What is overload prices?
Prices of overload is a system that reduces transport overload during travel time. This system includes charging commuting surcharges of a specific transport network during the top -of -the -range overload period. Traveling during the traffic rush can then be moved to other ways of transport or to less busy times. This strategy allows better road congestion control. When a small part of the usual number of vehicles is removed from the roads, the operation can flow much more efficiently. If good or service is available free of charge, people tend to want more than they should if they had to pay. Using a service or a good free of charge can contribute to abuse and waste. Therefore, overload prices are based on a simple economic concept of billing price for good or service that will be more valuable for its users.
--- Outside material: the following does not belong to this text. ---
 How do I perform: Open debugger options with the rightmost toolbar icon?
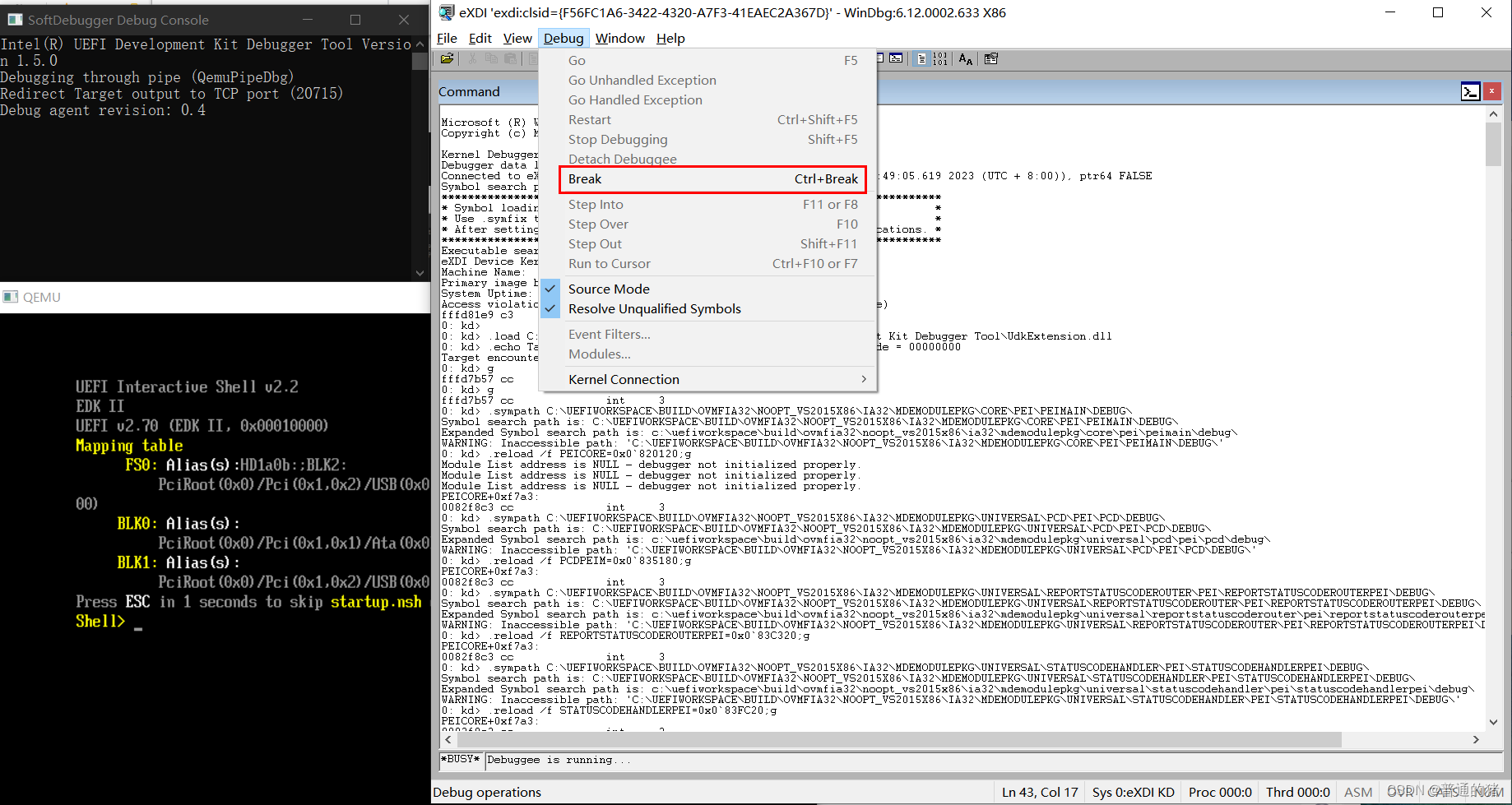pyautogui.click(x=990, y=58)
It is a method of using the market power to reduce pollution and waste associated with traffic.
This lack of offerIt is remedied by billing the equilibrium price. The equilibrium price is the market price at which the item is equal to the required amount. The fees are implemented on drivers with increased surcharges during maximum travel to make the commuters more aware of the overload they contribute. Similar techniques are used in other industries and explain, for example, a change in the field of phones and electricity.
Many cities around the world, including some in the United States, have already successfully implemented this way of reducing traffic during top hours. Overload programs can also use money collected to improve transport systems, including public transport and cycling facilities. This gives commuting other transport options that can balance the transport loads.
Although overload prices are widely accepted, there are critics who indicate that prices are not fair and establish the economic burden of neighboring communities. In addition, critics suggested,that this price method has a negative impact on neighboring retail companies and community economic health. They say that the overload price is simply another tax.
Despite its criticism, supporters of overload prices claim that this method actually saves money to taxpayers. Some ministries estimate that delay and overload of operation actually cost money in lost wages and gas. Peak clock fees could help remove this waste. Literature suggests that most economists agree that road prices are an economically effective method of reducing overload.